• _Your goal_
Everything from the line containing "Instruction: Click the" to the close of the records below should be output exactly, line by line, with no other lines given.

• _Provided data_
>>>>

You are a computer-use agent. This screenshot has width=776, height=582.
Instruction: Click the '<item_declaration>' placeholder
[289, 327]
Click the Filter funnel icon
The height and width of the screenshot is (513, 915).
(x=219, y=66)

<<<<

• _Answer to the exercise_
Instruction: Click the '<item_declaration>' placeholder
[289, 327]
Click the Filter funnel icon
The height and width of the screenshot is (513, 915).
(x=219, y=66)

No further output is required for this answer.